Halacha for Sunday 28 Shevat 5786 February 15 2026

Opening Medication Packaging on Shabbat

Question: Is it permissible to open the packaging of medication tablets on Shabbat?

Answer: It is common nowadays that many pharmaceutical companies manufacture their medication tablets in a packaging of which one side is made of plastic and the other side is made of foil with the name of the company and medication imprinted on it. In order to remove the tablets, one must tear the foil in which the tablet is encased.

One of the thirty-nine forbidden works on Shabbat (listed in the Mishnah in the seventh chapter of Masechet Shabbat) is “erasing.” Since the name (and company) of the medication is printed on the foil, by tearing the foil, the words printed on it will no longer be legible which constitutes a concern of the forbidden work of “erasing” on Shabbat. We must therefore discuss whether or not it is permissible to tear the foil encasing around the tablets on Shabbat.

Although the act of erasing writing on Shabbat is certainly a Torah prohibition, this only applies when one erases in order to write, for instance, if one erases writing in a notebook which then allows him to once again write on the paper. However, if one is not erasing in order to write, this kind of erasing constitutes only a rabbinic prohibition.

If so, erasing the words on the back of a package of tablets is certainly not considered “erasing in order to write.” Thus, our discussion involves a form of erasing which is only a rabbinic prohibition and there is no concern for a Torah prohibition of erasing whatsoever.

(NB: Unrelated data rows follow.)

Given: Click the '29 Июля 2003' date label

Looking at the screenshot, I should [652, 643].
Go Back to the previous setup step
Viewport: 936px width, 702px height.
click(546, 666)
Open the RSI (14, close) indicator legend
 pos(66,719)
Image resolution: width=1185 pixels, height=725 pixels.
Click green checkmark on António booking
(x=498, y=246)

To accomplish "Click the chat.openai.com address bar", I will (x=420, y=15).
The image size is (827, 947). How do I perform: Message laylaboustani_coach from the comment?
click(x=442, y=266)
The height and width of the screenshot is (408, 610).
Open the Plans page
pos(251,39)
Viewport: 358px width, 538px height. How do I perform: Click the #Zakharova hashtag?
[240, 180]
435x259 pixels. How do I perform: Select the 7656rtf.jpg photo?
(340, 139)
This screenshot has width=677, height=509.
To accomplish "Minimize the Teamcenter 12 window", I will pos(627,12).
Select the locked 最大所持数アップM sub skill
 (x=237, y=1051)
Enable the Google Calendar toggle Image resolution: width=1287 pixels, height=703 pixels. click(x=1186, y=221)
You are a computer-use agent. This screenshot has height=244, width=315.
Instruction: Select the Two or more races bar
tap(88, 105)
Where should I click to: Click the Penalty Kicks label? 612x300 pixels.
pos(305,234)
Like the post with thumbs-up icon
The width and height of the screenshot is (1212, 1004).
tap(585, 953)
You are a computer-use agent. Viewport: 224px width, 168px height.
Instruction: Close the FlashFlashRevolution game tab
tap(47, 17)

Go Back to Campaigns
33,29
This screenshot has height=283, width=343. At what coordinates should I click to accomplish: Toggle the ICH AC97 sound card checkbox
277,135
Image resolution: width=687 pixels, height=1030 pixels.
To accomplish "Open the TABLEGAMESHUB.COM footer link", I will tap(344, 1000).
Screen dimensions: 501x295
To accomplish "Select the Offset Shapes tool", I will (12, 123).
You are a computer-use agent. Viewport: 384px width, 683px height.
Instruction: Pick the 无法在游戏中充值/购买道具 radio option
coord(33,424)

We must now discuss what Maran Rabbeinu zt”l writes in several of his works that when any rabbinic prohibition is being performed on Shabbat, if one does not intend to perform this forbidden work and one does not care about that outcome that ensues as a result of it, there is not prohibition to perform such a work.

For example, if one walks on snow on Shabbat, although one is crushing the snow as he is walking, since crushing snow with one’s feet is only a rabbinic prohibition, one may walk on it on Shabbat, for this walking causes only a rabbinic prohibition the result of which (the crushed snow) one does not care about. This is therefore permissible (see Chazon Ovadia-Shabbat, Part 4, page 171).

The same would apply to tearing the packaging of the medication. Since the one tearing the packaging does not intend to perform the forbidden work of erasing letters and does not care about this outcome whatsoever, it seems that there is room for leniency to tear such packaging on Shabbat so that one may use the pills on Shabbat.

Indeed, the Sefer Shemirat Shabbat Ke’Hilchata (page 519) quotes Hagaon Harav Shlomo Zalman Auerbach zt”l as ruling leniently on this matter and adds that although some Acharonim rule stringently regarding a similar case, in our situation where the pills are meant to heal some sort of illness, there is certainly room to permit doing so.

Nevertheless, one who acts stringently and tears the packaging on Erev Shabbat and prepares the necessary amount of tablets for Shabbat before the onset of Shabbat shall certainly be blessed. This is especially true when the tablets are not meant for an ill individual in which case there is more room to act stringently.

Summary: According to the letter of the law, one may tear the packaging of medication tablets on Shabbat although by doing so, the letters on the back of the packaging are being torn. One who acts stringently and tears the packaging before the onset of Shabbat shall be blessed.